Traffic smash-ups? Volvo has been successfully exploiting suburbanites' terror of the world beyond the driveway for years. The sanctimonious Swedes have even formed a ghoulish ''Volvo Saved My Life Club," filled with testimonials from people who really should have taken the bus, e.g.: ''I swerved into oncoming traffic and hit a semi." I'm starting my own affinity group: the ''Your Excessively Armored Volvo Totaled My Honda Club."

While flipping through an upscale magazine, I encountered these words: ''Perhaps You Haven't Prepared for an Impending Accident, But Lexus Has." Lexus was hyping its ''Pre-Collision System." This sounds a lot like the ''precognition" technology popularized in Philip K. Dick's ''Minority Report." If the Lexus knows it's going to be in an accident, why doesn't it just avoid it?

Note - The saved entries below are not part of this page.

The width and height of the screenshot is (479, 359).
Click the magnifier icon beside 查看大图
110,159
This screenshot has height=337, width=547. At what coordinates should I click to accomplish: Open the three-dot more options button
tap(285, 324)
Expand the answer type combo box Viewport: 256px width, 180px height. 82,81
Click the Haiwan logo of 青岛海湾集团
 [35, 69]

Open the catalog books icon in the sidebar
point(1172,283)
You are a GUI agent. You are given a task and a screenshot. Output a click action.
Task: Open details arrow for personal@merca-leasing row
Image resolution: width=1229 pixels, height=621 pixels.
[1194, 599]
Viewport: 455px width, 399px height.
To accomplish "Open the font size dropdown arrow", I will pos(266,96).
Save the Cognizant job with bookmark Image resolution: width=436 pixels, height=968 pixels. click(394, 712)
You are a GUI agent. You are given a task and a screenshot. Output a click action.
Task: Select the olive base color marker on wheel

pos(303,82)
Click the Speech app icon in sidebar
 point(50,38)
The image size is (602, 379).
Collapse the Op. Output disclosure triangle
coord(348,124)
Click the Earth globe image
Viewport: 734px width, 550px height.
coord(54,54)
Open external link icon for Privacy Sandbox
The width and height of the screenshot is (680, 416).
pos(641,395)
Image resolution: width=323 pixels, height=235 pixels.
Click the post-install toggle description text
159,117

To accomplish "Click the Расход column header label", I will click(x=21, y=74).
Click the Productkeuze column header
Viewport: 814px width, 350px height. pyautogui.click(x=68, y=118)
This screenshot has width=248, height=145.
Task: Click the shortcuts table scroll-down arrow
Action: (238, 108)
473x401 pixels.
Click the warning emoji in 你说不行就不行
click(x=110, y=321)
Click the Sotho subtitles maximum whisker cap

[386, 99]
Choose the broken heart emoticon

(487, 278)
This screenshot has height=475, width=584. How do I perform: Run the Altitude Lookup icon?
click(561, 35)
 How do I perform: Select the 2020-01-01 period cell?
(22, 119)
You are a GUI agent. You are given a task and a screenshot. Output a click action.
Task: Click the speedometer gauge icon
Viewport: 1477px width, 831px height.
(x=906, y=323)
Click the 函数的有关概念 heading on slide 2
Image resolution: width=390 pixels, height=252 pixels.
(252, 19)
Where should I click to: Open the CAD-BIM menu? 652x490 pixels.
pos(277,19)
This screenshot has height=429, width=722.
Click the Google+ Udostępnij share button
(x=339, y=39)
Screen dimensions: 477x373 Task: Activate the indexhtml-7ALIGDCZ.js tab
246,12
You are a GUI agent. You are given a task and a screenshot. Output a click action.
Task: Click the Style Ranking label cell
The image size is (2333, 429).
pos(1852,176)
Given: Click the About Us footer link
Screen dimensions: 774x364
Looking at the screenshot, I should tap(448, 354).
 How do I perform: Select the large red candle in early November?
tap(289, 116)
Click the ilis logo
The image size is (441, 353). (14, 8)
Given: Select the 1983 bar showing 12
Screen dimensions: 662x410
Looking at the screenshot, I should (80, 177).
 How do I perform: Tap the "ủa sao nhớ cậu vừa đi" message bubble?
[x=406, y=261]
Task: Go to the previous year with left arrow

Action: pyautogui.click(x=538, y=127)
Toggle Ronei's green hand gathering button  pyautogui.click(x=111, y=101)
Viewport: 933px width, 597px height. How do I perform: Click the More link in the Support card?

Ah, the terror of small things. I remember enjoying my sons' soccer games; now there's a move afoot to have children play the game with helmets. I also have warm memories of our boys scuttering around the kitchen floor in baby walkers, which were a great delight because the child strengthened his legs while having fun banging into things. The American Academy of Pediatrics believes they should be banned.

Don't drive; don't play soccer; now The New York Times magazine, which never fails to astonish (''Everyone in LA has a pool"), has launched this admonitory headline: ''Forget smoking and drinking. The worst thing you can do to your skin may well be washing it with water."

Yes, I read the Washington Times; want to make something of it? How else could I learn about ''the single most serious national-security challenge" to our country, according to former Pentagon official Frank Gaffney Jr. Might that be Iranian nukes? Al Qaeda back in the cockpit? No, Gaffney and the Times most fear an electromagnetic pulse (EMP) attack using X-rays and gamma rays, ''a unique way for rogue states such as North Korea and Iran . . . to use nuclear weapons in the future." You might remember the EMP weapon Goldeneye, wielded by a Russian terrorist named Xenia Onatopp, in the James Bond movie of the same name. Forewarned is forearmed.

Just last week, I received this press release from a company that makes useful-looking seawalls, hyping hurricane season: ''Forecasters are predicting another strong hurricane season and the possibility for a strike on the Atlantic coast is apparently extremely high." It's not even June, but it's never too early to be afraid. Very afraid.